R. Avigdor Burstein (1947-) rav del bet ha-kenèsset dell’Hekhàl Shelomò a Gerusalemme, tra le sue derashòt sulle parashòt settimanali ne ha anche una sulla parashà di Nitzavìm che chiama “La parashà della Teshuvà”. Perché proprio Nitzavìm è chiamata la parashà della teshuvà? R. Burstein indica i versetti nei quali è scritto: “Questa mitzvà che ti comando oggi non è nascosta né lontana da te. Non è in cielo, perché tu dica: «Chi salirà per noi in cielo, per prenderla e farcela udire, affinché possiamo eseguirla?». Non è di là dal mare, perché tu dica: «Chi attraverserà per noi il mare, per prenderla e farcela udire, affinché possiamo eseguirla?». Anzi, questa cosa è molto vicina a te, è nella tua bocca e nel tuo cuore, perché tu la metta in pratica (Devarìm, 30: 11-14).

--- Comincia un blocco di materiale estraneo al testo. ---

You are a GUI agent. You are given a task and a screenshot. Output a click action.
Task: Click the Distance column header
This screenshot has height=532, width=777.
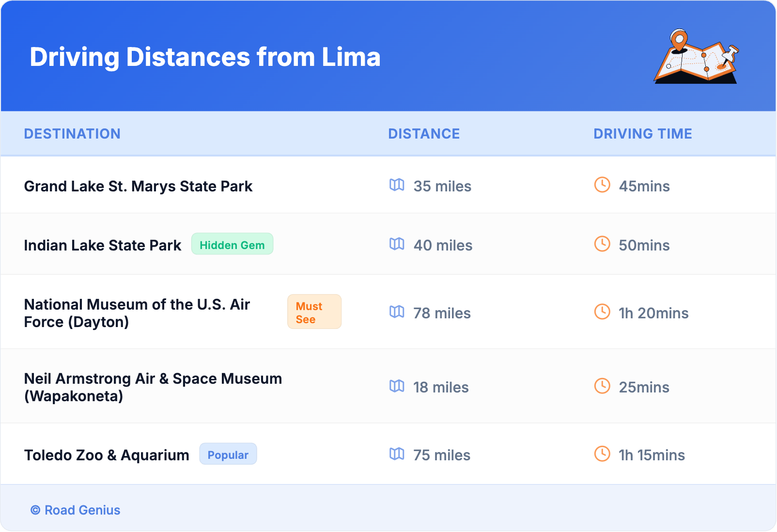[424, 134]
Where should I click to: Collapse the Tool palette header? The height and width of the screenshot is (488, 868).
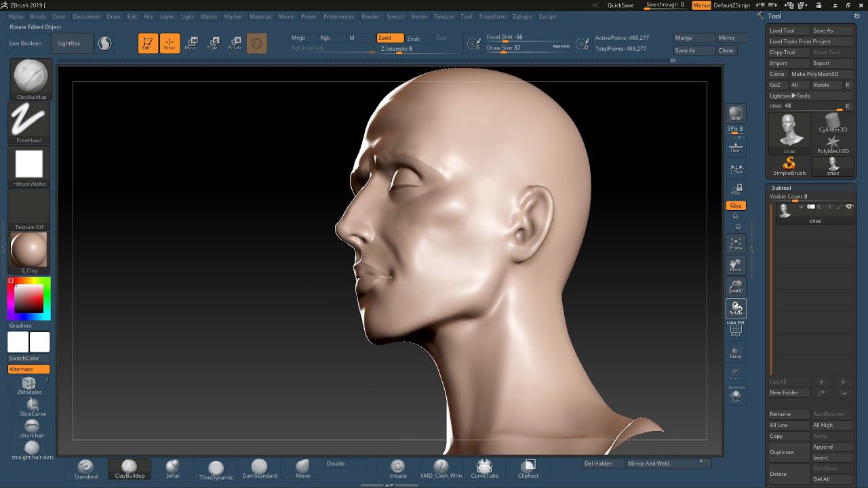(x=774, y=16)
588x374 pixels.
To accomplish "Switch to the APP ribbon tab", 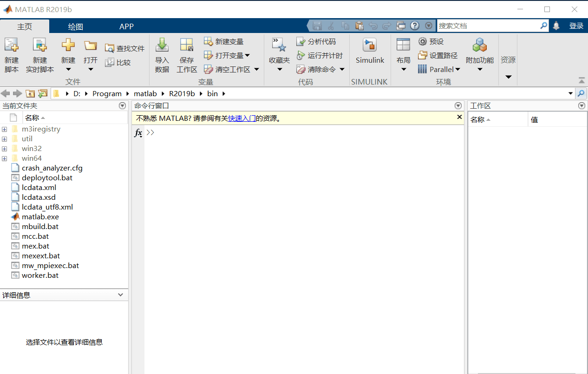I will [126, 26].
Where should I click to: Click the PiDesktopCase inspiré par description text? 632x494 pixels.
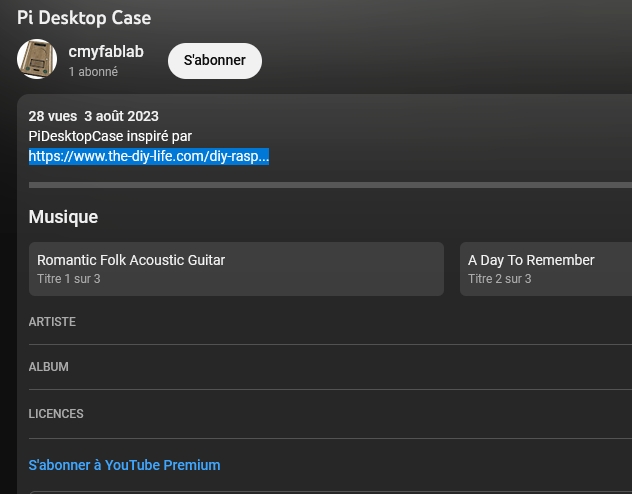click(x=110, y=136)
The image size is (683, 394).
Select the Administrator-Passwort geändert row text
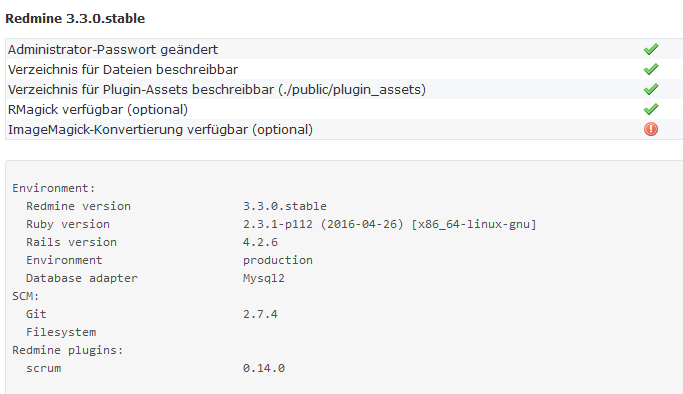(113, 50)
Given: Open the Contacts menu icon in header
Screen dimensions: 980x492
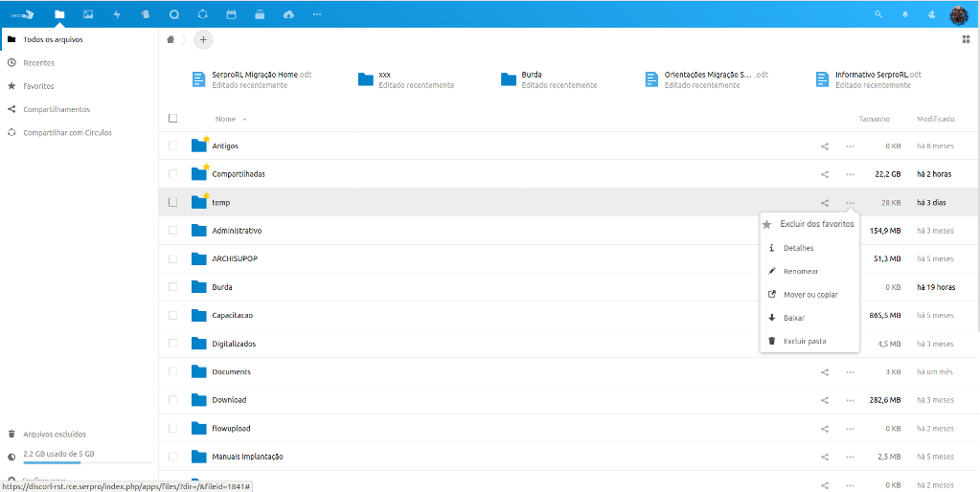Looking at the screenshot, I should coord(931,14).
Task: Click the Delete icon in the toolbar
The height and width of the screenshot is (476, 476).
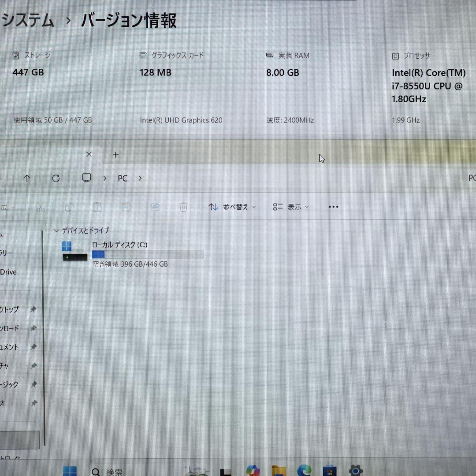Action: click(x=183, y=207)
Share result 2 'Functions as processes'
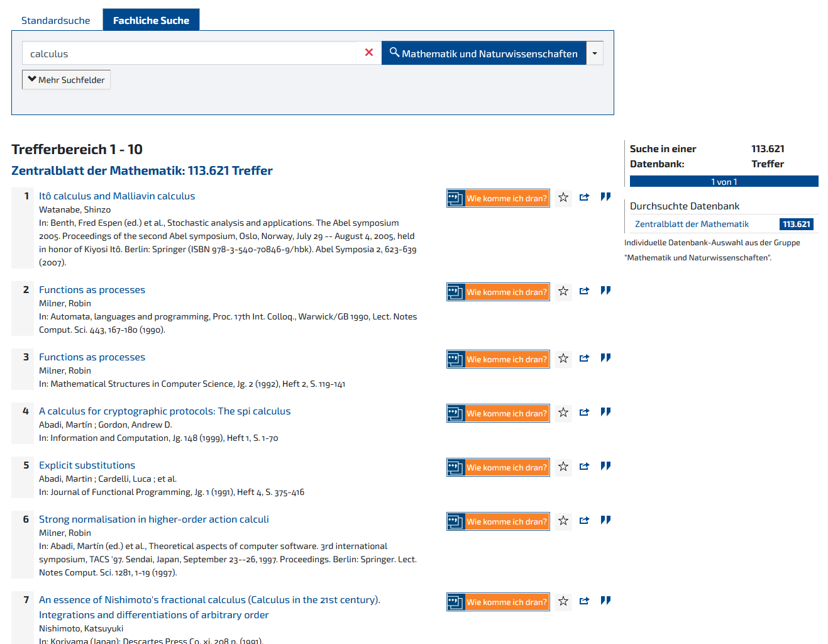This screenshot has height=644, width=828. (584, 291)

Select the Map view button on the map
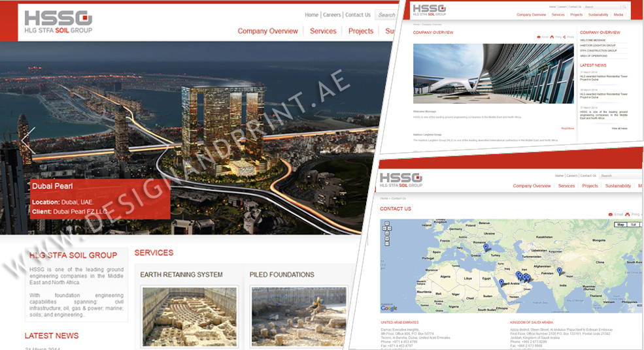point(620,225)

Il Targùm Yerushalmì, è una traduzione della Torà in lingua aramaica che comprende anche materiale preso dai midrashìm. Riguardo alle parole “Non è in cielo” e “Al di là del mare” è scritto che se avessimo un profeta come Moshè che era salito in cielo a prendere la Torà o anche un profeta come Yonà (Giona) che era andato al di là del mare, potremmo fare teshuvà. Moshè aveva dato l’anima per il popolo d’Israele al punto di dire all’Eterno di cancellare il suo nome dalla Torà se non avesse perdonato il popolo dopo il peccato del vitello d’oro (Shemòt: 32:32). Quanto al profeta Yonà nei Pirkè de-Rabbi Eli’ezer (cap. 10) è scritto che era fuggito da Eretz Israel su una nave diretta a Tarshish (vicino a Cadice sull’Oceano Atlantico) per non dover più profetizzare perché la profezia è possibile solo in Eretz Israel. E perché Yonà non voleva profetizzare? Yonà riteneva che gli abitanti della città di Ninive, alla quale era stato mandato ad annunciare che la città sarebbe stata distrutta per via dei loro peccati, apparivano disposti a fare teshuvà. E se avessero fattoteshuvà l’Eterno avrebbe punito il popolo d’Israele che avrebbe fatto una pessima figura non facendo teshuvà come gli abitanti di Ninive. Anche Yonà come Moshè era disposto a sacrificarsi per salvare il popolo d’Israele. A queste affermazioni, la Torà risponde che non è necessario avere profeti come Moshè e Yonà che ci aiutino a fareteshuvà “Perché questa cosa è molto vicina a te, è nella tua bocca e nel tuo cuore, perché tu la metta in pratica”.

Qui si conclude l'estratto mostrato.